Mazursky has written a gentle love letter to his past, a fond look back at his early days. You get the feeling that for him there is a nostalgic fondness to days gone when we see Larry’s imitations of Brando and his dreams of an Oscar acceptance speech as he waits at the subway station. Lenny is Mazursky as a young man.  It is a lovely film with no bitterness, resentment or regrets.

“Next Stop, Greenwich Village”, opened to generally favorable reviews in 1976, Pauline Kael liked it, and Vincent Canby did not. The film was nominated for the Golden Palm Award at the Cannes Film Festival and Mazursky received a nomination for cest comedy written directly for the screen from the Writers Guild. This is a film that seems to have gotten lost in the seventies and waiting to be rediscovered. It’s an intelligent, witty and engaging work of a period in time that will never be seen again.

2 comments on “Next Stop, Greenwich Village (1976) Paul Mazursky

  1. Sam Juliano says:

    Well John, this was have been a perfect entry in Wonders in the Dark’s “Forsaken 70’s Cinema” series, which I have been writing. Not only is the very essence of the film perfect (encapsulating a time long gone) but in quality it’s Mazursky’s best film. I will say now that while I do like the film quite a bit, I am otherwise not a Mazursky fan, as his trendy examinations of the human condition wore thin, and much of his probings did not go deeper than the surface. Still there is warmth and some engaging relationships on display, mostly in this film, which you have given wonderful treatment here. That opening paragraph lead-in, where you rightly assert that NYC is the place to be at the time is a real keeper. And those names really establish th eunderpinnings of the time, a time which surely will never again be even remotely replicated.

    Mazursky of course also directed BOB & CAROL & TED & ALICE, BLUME IN LOVE, MOSCOW ON THE HUDSON, ENEMIES A LOVE STORY and the film that won Art Carney his Oscar: HARRY AND TONTO. I am not a fan of these, but I know all have their adherents, and I like parts of the film and a number of performances. I agree with your positive appraisal of GREENWICH VILLAGE’S acting en masse, and will add Lois Smith, who was also most memorable in Rafelson’s FIVE EASY PIECES.

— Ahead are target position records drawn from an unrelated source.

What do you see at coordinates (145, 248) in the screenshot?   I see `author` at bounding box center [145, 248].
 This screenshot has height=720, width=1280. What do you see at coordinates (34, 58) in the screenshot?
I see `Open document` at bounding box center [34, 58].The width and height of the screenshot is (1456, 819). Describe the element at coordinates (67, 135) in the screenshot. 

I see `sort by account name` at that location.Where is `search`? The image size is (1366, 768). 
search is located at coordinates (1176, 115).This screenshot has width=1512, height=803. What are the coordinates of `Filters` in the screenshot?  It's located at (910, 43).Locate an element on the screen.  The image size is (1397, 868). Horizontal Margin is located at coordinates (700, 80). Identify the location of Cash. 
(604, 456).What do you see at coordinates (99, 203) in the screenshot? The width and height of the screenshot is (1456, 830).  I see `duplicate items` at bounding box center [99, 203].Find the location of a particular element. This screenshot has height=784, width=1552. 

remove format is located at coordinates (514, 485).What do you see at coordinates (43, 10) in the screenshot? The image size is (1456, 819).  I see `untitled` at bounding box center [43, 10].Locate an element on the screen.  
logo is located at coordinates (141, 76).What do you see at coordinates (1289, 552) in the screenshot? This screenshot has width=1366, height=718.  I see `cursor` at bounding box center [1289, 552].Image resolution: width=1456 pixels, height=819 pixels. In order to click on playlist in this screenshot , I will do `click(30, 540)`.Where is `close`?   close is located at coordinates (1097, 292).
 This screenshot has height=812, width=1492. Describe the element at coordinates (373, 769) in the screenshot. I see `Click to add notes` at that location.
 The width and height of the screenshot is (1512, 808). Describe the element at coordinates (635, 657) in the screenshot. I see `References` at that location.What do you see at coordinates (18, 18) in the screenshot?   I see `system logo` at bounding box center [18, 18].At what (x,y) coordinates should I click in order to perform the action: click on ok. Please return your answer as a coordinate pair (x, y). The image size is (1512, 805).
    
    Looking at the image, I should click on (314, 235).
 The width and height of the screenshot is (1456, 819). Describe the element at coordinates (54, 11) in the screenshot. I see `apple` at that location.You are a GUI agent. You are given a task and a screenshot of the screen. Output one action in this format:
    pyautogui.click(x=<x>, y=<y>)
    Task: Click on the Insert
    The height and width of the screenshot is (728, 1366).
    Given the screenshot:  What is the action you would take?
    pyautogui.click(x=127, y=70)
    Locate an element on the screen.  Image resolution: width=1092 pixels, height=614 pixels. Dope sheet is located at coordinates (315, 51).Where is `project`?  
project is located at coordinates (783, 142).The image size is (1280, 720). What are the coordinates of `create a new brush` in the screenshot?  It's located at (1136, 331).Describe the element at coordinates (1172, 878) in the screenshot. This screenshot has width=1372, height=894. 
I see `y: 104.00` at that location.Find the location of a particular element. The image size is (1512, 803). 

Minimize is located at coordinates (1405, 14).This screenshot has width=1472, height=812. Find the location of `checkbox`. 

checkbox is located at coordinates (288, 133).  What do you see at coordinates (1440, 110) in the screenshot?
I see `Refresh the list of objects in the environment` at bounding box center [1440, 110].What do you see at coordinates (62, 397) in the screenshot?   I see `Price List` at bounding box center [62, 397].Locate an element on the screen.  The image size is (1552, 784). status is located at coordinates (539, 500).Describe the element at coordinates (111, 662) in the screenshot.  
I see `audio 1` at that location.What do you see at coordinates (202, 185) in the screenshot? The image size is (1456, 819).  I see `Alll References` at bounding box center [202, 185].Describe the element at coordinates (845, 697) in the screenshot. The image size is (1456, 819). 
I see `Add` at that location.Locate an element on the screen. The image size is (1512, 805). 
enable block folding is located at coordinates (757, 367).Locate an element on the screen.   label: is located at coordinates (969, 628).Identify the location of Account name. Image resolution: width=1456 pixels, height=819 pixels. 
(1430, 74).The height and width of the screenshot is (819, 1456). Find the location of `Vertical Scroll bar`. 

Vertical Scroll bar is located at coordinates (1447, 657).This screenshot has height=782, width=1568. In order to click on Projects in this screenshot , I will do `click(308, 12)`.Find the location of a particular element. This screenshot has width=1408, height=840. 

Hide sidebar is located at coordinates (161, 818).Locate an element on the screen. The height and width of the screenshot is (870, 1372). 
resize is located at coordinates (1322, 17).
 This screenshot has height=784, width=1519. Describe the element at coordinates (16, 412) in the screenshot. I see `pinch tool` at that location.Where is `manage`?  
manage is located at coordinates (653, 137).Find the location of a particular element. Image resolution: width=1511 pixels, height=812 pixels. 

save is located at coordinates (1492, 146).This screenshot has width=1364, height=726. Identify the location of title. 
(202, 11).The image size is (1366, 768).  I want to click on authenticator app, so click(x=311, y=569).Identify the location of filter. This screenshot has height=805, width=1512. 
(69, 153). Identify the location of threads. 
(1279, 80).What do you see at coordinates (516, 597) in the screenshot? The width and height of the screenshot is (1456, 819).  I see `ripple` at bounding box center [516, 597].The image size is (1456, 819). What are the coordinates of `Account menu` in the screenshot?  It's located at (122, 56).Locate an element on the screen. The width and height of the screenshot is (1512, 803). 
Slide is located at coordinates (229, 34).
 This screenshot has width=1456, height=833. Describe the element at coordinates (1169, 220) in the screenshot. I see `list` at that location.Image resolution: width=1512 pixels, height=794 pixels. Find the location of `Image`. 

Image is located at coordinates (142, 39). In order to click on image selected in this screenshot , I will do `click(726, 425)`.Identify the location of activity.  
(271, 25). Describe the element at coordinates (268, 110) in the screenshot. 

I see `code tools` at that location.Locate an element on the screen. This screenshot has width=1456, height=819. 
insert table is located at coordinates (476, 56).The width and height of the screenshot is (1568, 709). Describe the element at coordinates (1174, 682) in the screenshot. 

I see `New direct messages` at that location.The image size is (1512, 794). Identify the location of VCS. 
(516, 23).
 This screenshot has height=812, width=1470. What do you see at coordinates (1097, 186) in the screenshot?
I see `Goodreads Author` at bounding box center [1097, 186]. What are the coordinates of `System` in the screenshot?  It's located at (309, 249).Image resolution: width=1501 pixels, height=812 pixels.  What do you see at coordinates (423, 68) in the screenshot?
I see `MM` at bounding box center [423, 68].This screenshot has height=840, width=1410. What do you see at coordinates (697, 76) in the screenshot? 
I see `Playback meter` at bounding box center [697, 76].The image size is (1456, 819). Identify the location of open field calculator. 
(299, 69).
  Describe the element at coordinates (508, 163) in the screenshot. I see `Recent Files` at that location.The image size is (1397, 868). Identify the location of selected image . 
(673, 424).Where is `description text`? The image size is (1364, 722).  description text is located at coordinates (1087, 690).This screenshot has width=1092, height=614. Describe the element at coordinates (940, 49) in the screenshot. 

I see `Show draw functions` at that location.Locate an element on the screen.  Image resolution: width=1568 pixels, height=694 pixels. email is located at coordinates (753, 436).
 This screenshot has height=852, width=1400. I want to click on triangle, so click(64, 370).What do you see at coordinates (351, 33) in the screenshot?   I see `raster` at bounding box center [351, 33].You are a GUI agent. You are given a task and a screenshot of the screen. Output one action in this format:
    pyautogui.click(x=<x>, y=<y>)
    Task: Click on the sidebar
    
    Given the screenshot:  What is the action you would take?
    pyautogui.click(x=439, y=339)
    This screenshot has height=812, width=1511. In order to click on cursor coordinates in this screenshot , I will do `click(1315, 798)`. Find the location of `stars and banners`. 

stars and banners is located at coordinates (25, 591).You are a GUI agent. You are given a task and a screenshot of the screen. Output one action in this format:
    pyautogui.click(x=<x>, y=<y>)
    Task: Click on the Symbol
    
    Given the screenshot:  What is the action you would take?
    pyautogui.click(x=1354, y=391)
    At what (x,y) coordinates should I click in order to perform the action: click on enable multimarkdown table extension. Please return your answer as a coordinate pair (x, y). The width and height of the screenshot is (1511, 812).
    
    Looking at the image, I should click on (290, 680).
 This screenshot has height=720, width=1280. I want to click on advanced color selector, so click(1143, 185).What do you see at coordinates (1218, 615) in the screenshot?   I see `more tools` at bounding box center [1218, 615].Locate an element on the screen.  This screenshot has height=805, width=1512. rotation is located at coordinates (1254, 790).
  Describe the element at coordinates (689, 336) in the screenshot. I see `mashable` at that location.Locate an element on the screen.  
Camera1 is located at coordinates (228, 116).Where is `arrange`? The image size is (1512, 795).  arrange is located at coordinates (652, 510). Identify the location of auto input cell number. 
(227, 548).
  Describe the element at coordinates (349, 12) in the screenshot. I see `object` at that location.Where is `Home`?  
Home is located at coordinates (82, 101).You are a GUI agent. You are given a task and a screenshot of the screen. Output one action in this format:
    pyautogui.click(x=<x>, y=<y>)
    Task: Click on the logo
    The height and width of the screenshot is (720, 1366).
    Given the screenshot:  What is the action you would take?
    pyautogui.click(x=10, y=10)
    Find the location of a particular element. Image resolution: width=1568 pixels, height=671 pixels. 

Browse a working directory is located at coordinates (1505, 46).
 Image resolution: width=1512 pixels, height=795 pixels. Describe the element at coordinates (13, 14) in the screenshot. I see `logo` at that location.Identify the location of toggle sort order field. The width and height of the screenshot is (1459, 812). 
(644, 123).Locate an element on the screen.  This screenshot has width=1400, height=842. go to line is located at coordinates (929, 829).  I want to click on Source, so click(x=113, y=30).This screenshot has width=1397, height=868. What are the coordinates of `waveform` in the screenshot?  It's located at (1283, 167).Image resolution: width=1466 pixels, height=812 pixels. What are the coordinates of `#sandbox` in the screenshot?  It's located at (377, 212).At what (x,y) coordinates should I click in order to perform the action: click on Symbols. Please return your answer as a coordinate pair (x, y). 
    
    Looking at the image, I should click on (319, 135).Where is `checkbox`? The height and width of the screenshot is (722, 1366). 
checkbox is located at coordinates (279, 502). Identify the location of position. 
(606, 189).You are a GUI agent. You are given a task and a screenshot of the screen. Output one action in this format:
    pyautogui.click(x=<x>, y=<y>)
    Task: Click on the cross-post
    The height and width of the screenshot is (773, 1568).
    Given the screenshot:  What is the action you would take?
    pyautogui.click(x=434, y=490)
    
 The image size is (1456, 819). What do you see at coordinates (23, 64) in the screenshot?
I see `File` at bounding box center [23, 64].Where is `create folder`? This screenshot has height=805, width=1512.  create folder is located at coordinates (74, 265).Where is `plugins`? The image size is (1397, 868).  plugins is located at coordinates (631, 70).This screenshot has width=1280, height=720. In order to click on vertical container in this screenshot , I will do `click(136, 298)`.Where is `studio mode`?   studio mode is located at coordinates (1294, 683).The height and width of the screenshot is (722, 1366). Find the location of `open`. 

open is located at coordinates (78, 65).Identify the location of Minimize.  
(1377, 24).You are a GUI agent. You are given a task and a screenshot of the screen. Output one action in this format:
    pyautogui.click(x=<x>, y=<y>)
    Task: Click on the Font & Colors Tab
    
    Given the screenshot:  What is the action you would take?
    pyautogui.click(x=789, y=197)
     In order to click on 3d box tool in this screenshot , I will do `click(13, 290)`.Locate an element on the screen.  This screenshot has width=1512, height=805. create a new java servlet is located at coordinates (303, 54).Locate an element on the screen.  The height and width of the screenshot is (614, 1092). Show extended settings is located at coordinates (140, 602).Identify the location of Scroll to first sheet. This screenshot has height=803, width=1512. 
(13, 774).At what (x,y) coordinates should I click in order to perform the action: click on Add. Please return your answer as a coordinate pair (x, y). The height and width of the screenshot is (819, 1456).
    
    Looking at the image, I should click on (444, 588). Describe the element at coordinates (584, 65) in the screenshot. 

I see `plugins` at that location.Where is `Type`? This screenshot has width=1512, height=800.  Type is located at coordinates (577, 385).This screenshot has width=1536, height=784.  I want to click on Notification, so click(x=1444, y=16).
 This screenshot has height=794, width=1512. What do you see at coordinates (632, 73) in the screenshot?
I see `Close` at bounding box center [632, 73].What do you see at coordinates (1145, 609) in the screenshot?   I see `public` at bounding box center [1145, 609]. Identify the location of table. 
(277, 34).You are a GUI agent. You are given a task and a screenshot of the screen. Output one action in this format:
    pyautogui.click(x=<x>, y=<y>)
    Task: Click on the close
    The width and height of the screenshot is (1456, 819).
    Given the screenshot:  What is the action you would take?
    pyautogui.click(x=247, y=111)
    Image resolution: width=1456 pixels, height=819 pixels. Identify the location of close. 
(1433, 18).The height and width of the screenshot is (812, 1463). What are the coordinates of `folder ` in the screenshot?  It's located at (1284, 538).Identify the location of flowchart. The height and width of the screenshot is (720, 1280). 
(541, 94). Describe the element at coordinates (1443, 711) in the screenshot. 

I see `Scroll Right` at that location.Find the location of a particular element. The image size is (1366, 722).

    Watching this film is like escaping through a time warp.

    Again, beautiful and passionate writing.

    Like

  2. John Greco says:

    Sam, yes it would have fit right in with your series. There are so many forgotten or at least half-forgotten films that it seems like a never ending road. This is probably Mazursky’s most personal film and I think it is evident that is the case. I find his work uneven and as you say”trendy.” I have not seen B&C&T&A in years but it must appear dated. “Blume in Love”, I never cared for while “Moscow on the Hudson”, “Enemies: A Love Story” and “Harry and Tonto” I feel little attachment for. I remember liking “An Unmarried Woman”, however again it has the stigma of a trendy topic that may not have worn well.

    Yes, Lois Smith in “Five Easy Pieces.” That got passed me. Thanks!